As can further be seen, the RFG cost increase and chemically treated water cost decrease are beneficial in all scenarios, with scenario D being the most sensitive to RFG cost change and scenarios A and C to most sensitive CHTW cost change. RFG cost is an important factor influencing the economics of the scenarios; RFG cost changes of ±10% are quite common within the time span of a few months. CHTW cost changes are less frequent and less pronounced, and therefore this factor can be considered the least important.
Examination of other pollutant costs’ variation in terms of the annual benefit of the considered scenarios seems to be meaningless. Their total increase is below 100 t/year (scenario A), which means that even doubling their cost (from €66 to €132/t) decreases the annual benefit by less than €10,000/year.
The complex framework of process heat source switching in refinery conditions developed in this study allows for its objective assessment from energy, environmental, and economic points of view. The effect on other refinery parts as well as on emissions from the power production process outside the refinery was also taken into account.
The method of process heat source switching was tested on an aromatics production plant, employing higher boiling hydrocarbons fractionation in columns reboiled by refinery fuel gas-fired furnaces. Reboiling by condensing the high-pressure steam produced in the CHP unit in heavy fuel oil-fired steam boilers was proposed. The scenarios considered reflect the possibilities for improved heat conservation in the plant itself, condensates return to the CHP unit, as well as possible future high-pressure steam throttling mitigation.
The annual benefits resulting from individual scenarios exhibit various sensitivity to the key economic parameters change, which further stresses the need for complex method application in the process of heat source switching. Apart from fuel and steam costs, which are the most important economic parameters, energy costs and carbon dioxide emission costs were identified as other parameters to which the annual benefit is sensitive. The most robust scenario incorporates both heat conservation and condensates return to the CHP unit, and, despite it having the highest estimated total investment cost (of over €4.5 million), it offers acceptable, simple payback periods in most energy and media costs combination cases.

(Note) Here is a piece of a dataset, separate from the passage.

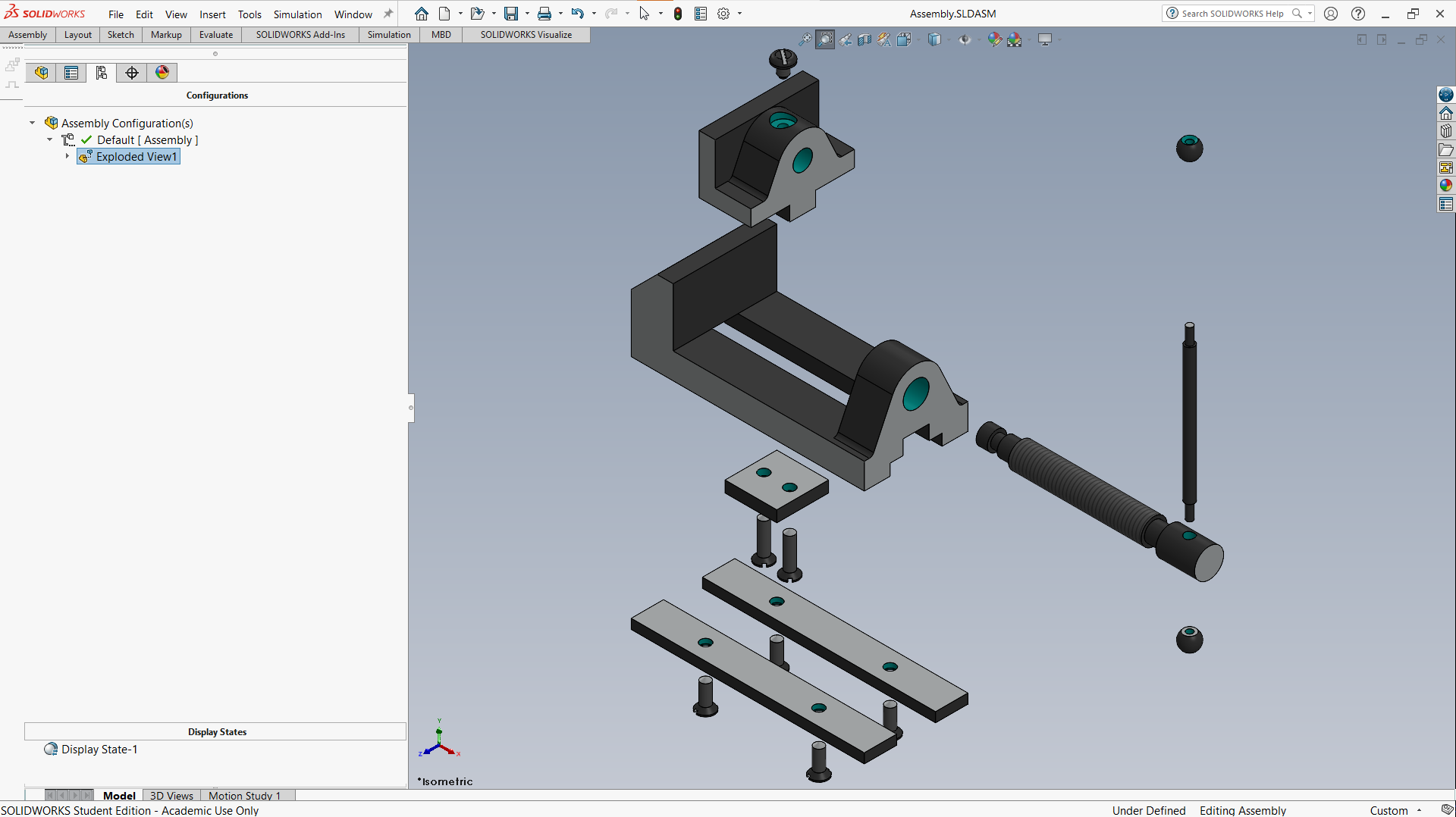Open the DisplayManager tab icon
Screen dimensions: 1456x817
tap(162, 73)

An environmental evaluation revealed that taking into account the emissions generated in the power production process outside the refinery can substantially change the estimate of the total generated emissions. Apart from CO2, the emissions of other pollutants did not increase as significantly as expected when switching from refinery fuel gas to heavy fuel oil. The reason is that refinery fuel gas-fired furnaces are small and medium-sized thermal aggregates with no flue gas cleaning installed, while the CHP unit steam boilers are equipped with multistage flue gas cleaning. The operational conditions and technical state of thermal aggregates are thus as important as the fuel type they consume in a complex emissions generation assessment. These findings are relevant and should result in more complex emissions generation evaluation in industrial process heat source switching projects.
It can be concluded that complex multi-objective evaluation is necessary for industrial heat source switching projects and the use of “cleaner” fuels is not the only goal to be pursued. The presented method is a suitable tool for such evaluations and can thus be applied in the industry generally to aid engineers, energy managers, and industrial policy makers with their decision-making.